▶ Task 1
Reproduce the essay "The Hard-to-See Stitches" in full, with no changes.

▶ Extract
***

The Hard-to-See Stitches

I spent the past week alone on Cape Cod as I’ve done every year for the past several years. Long before I left, I had reached the point of burnout and I suppose it was that feeling of having way too much coming at me that prompted me to start up a needlework project in early February. Starting something that I know will easily take me months to finish seemed a little crazy but at the same time pulling a needle through fabric has long been a way for me to find order and calm when I’m feeling overwhelmed by the chaos around me.

As I prepared to leave for the Cape, I made the decision that I would not take any homework or school reading with me. I brought my bible, my journal, a novel and my needlework. I also brought my little Peter Rabbit and that Tale of Peter Rabbit and the Tale of Benjamin Bunny with me. I also made a promise to myself that I would listen to what I was feeling. I would rest when I was tired instead of trying to push myself to go see everything I possibly could in the time I had on the Cape. I knew I desperately needed some downtime, both mentally and physically.

***

▶ Records for the task
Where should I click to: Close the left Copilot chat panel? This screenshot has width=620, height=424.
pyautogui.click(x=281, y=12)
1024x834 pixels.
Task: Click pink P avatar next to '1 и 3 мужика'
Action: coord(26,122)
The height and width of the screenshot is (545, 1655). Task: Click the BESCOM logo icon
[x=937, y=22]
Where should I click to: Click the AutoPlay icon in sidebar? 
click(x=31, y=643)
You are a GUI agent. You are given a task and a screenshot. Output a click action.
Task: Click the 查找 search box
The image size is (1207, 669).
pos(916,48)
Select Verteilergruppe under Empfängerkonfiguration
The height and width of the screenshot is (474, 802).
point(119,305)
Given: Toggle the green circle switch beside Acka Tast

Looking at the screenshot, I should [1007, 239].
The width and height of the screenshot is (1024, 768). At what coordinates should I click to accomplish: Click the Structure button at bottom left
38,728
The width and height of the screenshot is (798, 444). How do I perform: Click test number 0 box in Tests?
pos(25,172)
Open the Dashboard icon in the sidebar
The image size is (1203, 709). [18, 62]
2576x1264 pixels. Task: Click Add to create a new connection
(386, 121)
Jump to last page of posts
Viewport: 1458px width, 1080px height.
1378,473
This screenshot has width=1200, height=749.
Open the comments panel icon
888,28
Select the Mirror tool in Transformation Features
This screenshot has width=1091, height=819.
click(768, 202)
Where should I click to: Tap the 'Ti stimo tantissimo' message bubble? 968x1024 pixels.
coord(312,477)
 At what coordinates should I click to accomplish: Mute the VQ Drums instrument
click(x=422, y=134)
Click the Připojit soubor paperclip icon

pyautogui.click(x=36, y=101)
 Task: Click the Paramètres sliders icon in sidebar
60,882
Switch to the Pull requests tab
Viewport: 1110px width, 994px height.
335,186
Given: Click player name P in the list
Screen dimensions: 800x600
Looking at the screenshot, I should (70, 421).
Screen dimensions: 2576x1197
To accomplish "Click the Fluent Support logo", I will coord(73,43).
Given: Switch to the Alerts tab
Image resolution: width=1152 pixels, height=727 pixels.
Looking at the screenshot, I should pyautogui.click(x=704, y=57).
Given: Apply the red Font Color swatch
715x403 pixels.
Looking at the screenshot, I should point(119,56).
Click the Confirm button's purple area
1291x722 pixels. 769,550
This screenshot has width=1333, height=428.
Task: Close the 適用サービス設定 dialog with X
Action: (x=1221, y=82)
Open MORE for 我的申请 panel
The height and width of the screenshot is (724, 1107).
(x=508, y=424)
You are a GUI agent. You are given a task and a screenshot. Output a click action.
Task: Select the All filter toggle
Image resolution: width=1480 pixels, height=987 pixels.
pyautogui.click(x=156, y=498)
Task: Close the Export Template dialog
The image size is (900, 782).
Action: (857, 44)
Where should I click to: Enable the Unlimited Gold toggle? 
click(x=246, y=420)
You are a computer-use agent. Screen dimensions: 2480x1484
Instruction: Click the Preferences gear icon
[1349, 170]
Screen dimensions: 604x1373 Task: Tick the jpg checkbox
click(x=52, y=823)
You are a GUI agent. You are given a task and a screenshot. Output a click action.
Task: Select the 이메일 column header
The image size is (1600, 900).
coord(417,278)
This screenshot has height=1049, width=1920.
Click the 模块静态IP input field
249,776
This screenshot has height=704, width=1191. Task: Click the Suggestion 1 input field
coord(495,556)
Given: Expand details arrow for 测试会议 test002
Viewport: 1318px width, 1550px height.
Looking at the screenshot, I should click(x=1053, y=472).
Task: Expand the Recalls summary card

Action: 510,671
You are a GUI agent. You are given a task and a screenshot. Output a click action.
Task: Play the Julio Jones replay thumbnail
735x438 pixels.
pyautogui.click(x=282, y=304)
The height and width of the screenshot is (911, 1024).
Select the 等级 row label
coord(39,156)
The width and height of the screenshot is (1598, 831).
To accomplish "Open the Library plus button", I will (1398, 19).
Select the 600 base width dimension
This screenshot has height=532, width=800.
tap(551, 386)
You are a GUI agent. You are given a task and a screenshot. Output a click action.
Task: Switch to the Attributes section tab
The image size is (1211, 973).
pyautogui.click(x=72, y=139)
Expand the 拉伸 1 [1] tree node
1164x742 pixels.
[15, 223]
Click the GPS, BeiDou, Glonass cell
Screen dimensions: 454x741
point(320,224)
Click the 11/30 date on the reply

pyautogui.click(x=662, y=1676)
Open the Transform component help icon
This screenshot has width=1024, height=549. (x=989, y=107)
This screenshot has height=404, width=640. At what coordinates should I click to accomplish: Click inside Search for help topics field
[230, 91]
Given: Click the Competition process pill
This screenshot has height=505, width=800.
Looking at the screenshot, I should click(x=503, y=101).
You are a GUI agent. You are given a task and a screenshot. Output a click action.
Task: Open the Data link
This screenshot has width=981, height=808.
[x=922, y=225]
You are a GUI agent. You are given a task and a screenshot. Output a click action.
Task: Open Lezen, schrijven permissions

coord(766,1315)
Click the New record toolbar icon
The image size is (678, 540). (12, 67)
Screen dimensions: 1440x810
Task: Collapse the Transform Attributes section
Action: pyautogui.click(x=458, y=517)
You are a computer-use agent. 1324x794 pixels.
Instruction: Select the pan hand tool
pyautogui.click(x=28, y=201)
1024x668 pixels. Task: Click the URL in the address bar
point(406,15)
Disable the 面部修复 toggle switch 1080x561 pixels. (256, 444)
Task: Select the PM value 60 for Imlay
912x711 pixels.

***

▶ Task 2
Put the lines of the entries, starting at the line that contains "This screenshot has height=404, width=640." and ending at the final line of the entries, into a Markdown table with the columns "No." and "Line", omitting blank lines.

▶ Complete response 1
The Hard-to-See Stitches

I spent the past week alone on Cape Cod as I’ve done every year for the past several years. Long before I left, I had reached the point of burnout and I suppose it was that feeling of having way too much coming at me that prompted me to start up a needlework project in early February. Starting something that I know will easily take me months to finish seemed a little crazy but at the same time pulling a needle through fabric has long been a way for me to find order and calm when I’m feeling overwhelmed by the chaos around me.

As I prepared to leave for the Cape, I made the decision that I would not take any homework or school reading with me. I brought my bible, my journal, a novel and my needlework. I also brought my little Peter Rabbit and that Tale of Peter Rabbit and the Tale of Benjamin Bunny with me. I also made a promise to myself that I would listen to what I was feeling. I would rest when I was tired instead of trying to push myself to go see everything I possibly could in the time I had on the Cape. I knew I desperately needed some downtime, both mentally and physically.

▶ Complete response 2
| No. | Line |
|---|---|
| 1 | This screenshot has height=404, width=640. At what coordinates should I click to accomplish: Click inside Search for help topics field |
| 2 | [230, 91] |
| 3 | Given: Click the Competition process pill |
| 4 | This screenshot has height=505, width=800. |
| 5 | Looking at the screenshot, I should click(x=503, y=101). |
| 6 | You are a GUI agent. You are given a task and a screenshot. Output a click action. |
| 7 | Task: Open the Data link |
| 8 | This screenshot has width=981, height=808. |
| 9 | [x=922, y=225] |
| 10 | You are a GUI agent. You are given a task and a screenshot. Output a click action. |
| 11 | Task: Open Lezen, schrijven permissions |
| 12 | coord(766,1315) |
| 13 | Click the New record toolbar icon |
| 14 | The image size is (678, 540). (12, 67) |
| 15 | Screen dimensions: 1440x810 |
| 16 | Task: Collapse the Transform Attributes section |
| 17 | Action: pyautogui.click(x=458, y=517) |
| 18 | You are a computer-use agent. 1324x794 pixels. |
| 19 | Instruction: Select the pan hand tool |
| 20 | pyautogui.click(x=28, y=201) |
| 21 | 1024x668 pixels. Task: Click the URL in the address bar |
| 22 | point(406,15) |
| 23 | Disable the 面部修复 toggle switch 1080x561 pixels. (256, 444) |
| 24 | Task: Select the PM value 60 for Imlay |
| 25 | 912x711 pixels. |